### Records to process:
--
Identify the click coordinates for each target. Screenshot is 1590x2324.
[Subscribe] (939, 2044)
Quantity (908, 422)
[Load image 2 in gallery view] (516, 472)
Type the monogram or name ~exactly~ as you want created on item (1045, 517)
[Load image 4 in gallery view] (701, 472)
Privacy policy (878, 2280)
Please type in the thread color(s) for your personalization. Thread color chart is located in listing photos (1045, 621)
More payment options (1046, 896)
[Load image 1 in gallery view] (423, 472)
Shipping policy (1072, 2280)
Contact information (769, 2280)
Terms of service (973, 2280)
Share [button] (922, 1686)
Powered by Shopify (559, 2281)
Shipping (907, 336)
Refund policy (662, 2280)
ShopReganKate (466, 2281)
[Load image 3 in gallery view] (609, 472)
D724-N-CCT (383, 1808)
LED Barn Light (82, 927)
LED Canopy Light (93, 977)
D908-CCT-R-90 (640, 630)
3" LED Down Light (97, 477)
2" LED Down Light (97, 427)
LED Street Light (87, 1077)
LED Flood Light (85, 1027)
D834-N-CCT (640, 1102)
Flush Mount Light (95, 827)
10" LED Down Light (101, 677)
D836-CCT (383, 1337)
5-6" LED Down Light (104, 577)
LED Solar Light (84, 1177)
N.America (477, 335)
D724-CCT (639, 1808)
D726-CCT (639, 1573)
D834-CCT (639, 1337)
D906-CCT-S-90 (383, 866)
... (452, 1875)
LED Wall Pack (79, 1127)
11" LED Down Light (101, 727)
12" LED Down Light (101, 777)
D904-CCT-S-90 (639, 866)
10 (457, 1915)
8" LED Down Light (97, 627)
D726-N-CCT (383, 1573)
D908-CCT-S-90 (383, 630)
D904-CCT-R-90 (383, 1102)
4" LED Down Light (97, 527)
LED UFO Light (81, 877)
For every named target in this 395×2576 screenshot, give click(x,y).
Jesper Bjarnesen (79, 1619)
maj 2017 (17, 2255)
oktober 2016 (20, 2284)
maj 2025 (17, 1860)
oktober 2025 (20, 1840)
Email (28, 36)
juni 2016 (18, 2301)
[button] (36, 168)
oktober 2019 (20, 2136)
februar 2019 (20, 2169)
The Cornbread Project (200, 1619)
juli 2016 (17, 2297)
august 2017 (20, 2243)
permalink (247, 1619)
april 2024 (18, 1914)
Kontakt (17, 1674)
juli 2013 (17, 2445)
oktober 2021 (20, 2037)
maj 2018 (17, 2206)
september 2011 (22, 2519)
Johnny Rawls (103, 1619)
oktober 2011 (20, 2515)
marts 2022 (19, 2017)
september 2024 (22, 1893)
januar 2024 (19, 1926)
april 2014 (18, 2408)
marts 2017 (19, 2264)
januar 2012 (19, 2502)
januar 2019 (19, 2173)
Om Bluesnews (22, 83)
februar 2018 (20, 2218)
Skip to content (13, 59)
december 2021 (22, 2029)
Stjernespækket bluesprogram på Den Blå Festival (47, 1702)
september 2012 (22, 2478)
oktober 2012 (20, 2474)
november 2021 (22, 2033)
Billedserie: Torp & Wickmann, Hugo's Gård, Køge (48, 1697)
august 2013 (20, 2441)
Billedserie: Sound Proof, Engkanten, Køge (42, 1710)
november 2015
--
### Work to be completed:
Transcribe the material above in full, keeping each word unchanged.

### Problem solution:
Identify the click coordinates for each target. Screenshot is 1590x2324.
[Subscribe] (939, 2044)
Quantity (908, 422)
[Load image 2 in gallery view] (516, 472)
Type the monogram or name ~exactly~ as you want created on item (1045, 517)
[Load image 4 in gallery view] (701, 472)
Privacy policy (878, 2280)
Please type in the thread color(s) for your personalization. Thread color chart is located in listing photos (1045, 621)
More payment options (1046, 896)
[Load image 1 in gallery view] (423, 472)
Shipping policy (1072, 2280)
Contact information (769, 2280)
Terms of service (973, 2280)
Share [button] (922, 1686)
Powered by Shopify (559, 2281)
Shipping (907, 336)
Refund policy (662, 2280)
ShopReganKate (466, 2281)
[Load image 3 in gallery view] (609, 472)
D724-N-CCT (383, 1808)
LED Barn Light (82, 927)
LED Canopy Light (93, 977)
D908-CCT-R-90 (640, 630)
3" LED Down Light (97, 477)
2" LED Down Light (97, 427)
LED Street Light (87, 1077)
LED Flood Light (85, 1027)
D834-N-CCT (640, 1102)
Flush Mount Light (95, 827)
10" LED Down Light (101, 677)
D836-CCT (383, 1337)
5-6" LED Down Light (104, 577)
LED Solar Light (84, 1177)
N.America (477, 335)
D724-CCT (639, 1808)
D726-CCT (639, 1573)
D834-CCT (639, 1337)
D906-CCT-S-90 (383, 866)
... (452, 1875)
LED Wall Pack (79, 1127)
11" LED Down Light (101, 727)
12" LED Down Light (101, 777)
D904-CCT-S-90 (639, 866)
10 (457, 1915)
8" LED Down Light (97, 627)
D726-N-CCT (383, 1573)
D908-CCT-S-90 (383, 630)
D904-CCT-R-90 (383, 1102)
4" LED Down Light (97, 527)
LED UFO Light (81, 877)
For every named target in this 395×2576 screenshot, give click(x,y).
Jesper Bjarnesen (79, 1619)
maj 2017 (17, 2255)
oktober 2016 (20, 2284)
maj 2025 (17, 1860)
oktober 2025 (20, 1840)
Email (28, 36)
juni 2016 (18, 2301)
[button] (36, 168)
oktober 2019 (20, 2136)
februar 2019 (20, 2169)
The Cornbread Project (200, 1619)
juli 2016 (17, 2297)
august 2017 (20, 2243)
permalink (247, 1619)
april 2024 (18, 1914)
Kontakt (17, 1674)
juli 2013 (17, 2445)
oktober 2021 (20, 2037)
maj 2018 (17, 2206)
september 2011 (22, 2519)
Johnny Rawls (103, 1619)
oktober 2011 (20, 2515)
marts 2022 (19, 2017)
september 2024 (22, 1893)
januar 2024 (19, 1926)
april 2014 (18, 2408)
marts 2017 (19, 2264)
januar 2012 (19, 2502)
januar 2019 (19, 2173)
Om Bluesnews (22, 83)
februar 2018 (20, 2218)
Skip to content (13, 59)
december 2021 (22, 2029)
Stjernespækket bluesprogram på Den Blå Festival (47, 1702)
september 2012 (22, 2478)
oktober 2012 (20, 2474)
november 2021 (22, 2033)
Billedserie: Torp & Wickmann, Hugo's Gård, Køge (48, 1697)
august 2013 (20, 2441)
Billedserie: Sound Proof, Engkanten, Køge (42, 1710)
november 2015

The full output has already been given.